Authoritative is the official documentation, which your source elucidates.
However, Float/Double apparently acts differently from float/double:
Maybe because they *are* different?
For example, the mechanism of comparison differs. Primitives don't use method
calls, object types do.
Comparing two Java "Float" objects can have different semantics
than comparing two Java "float" values. Recall the "float" class
is a Java primitive class, while java.lang.Float is a subclass of
"Object".
A "NaN" value is not equal to itself. However, a "NaN" Java
"Float" object is equal to itself. The semantic is defined this
way, because otherwise "NaN" Java "Float" objects cannot be
retrieved from a hash table.
(new Float(0.0 / 0.0)).equals(new Float(0.0 / 0.0)) -> true
For the class java.lang.Float, objects are ordered from lowest to
highest: -Infinity, negative numbers, -0.0, 0.0, positive numbers,
Infinity, NaN. "java.lang.Double" objects are identically ordered.

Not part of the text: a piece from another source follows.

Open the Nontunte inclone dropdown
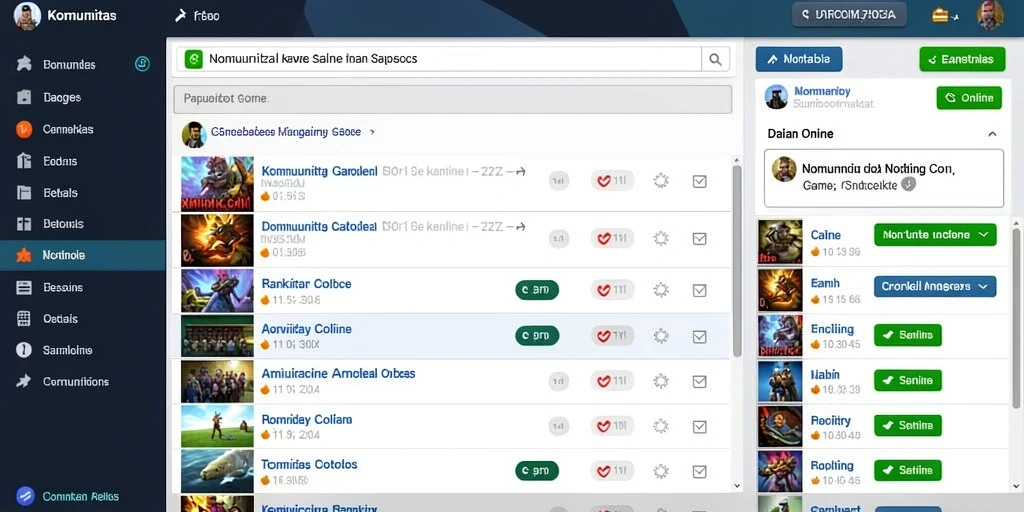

(new Float(0.0)).equals(new Float(-0.0)) -> false
The primitives are ordered thus:
"Except for NaN, floating-point values are ordered; arranged from smallest to
largest, they are negative infinity, negative finite nonzero values, positive
and negative zero, positive finite nonzero values, and positive infinity."
JLS §4.2.3
It goes on to say that NaN can be represented by multiple different bit
patterns that can be distinguished programmatically.
As with other primitives, 'double' is ordered via the ==, >, <, and related
operators.
With the reference type 'Double' comparison is via the 'compareTo()' method,
which of course is different from and independent of the primitive operators.
Since the purposes of a reference type differ from those of a primitive type
in Java, for example, 'Comparable#compareTo()' should be consistent with
'equals()' (as mentioned in the docs for 'Double'), it makes sense that the
semantics might differ. Unfortunate, perhaps, but sensible.
<
http://download.oracle.com/javase/6/docs/api/java/lang/Double.html#compareTo(java.lang.Double)>
"Compares two Double objects numerically. There are two ways in which
comparisons performed by this method differ from those performed by the Java
language numerical comparison operators (<, <=, ==, >= >) when applied to
primitive double values:
"- Double.NaN is considered by this method to be equal to itself and greater
than all other double values (including Double.POSITIVE_INFINITY).
"- 0.0d is considered by this method to be greater than -0.0d.
"This ensures that the natural ordering of Double objects imposed by this
method is consistent with equals."
This doesn't quite assure me that all forms of 'NaN' (by bit pattern) would
box to 'Double.valueOf( Double.NaN )'. I'll have to run an example program.
Anyway, it is an interesting point of comparison between the very different
'double' and 'Double' types (and their narrower counterparts) and a good thing
to watch out for in the mapping between them. Thanks for bringing it up.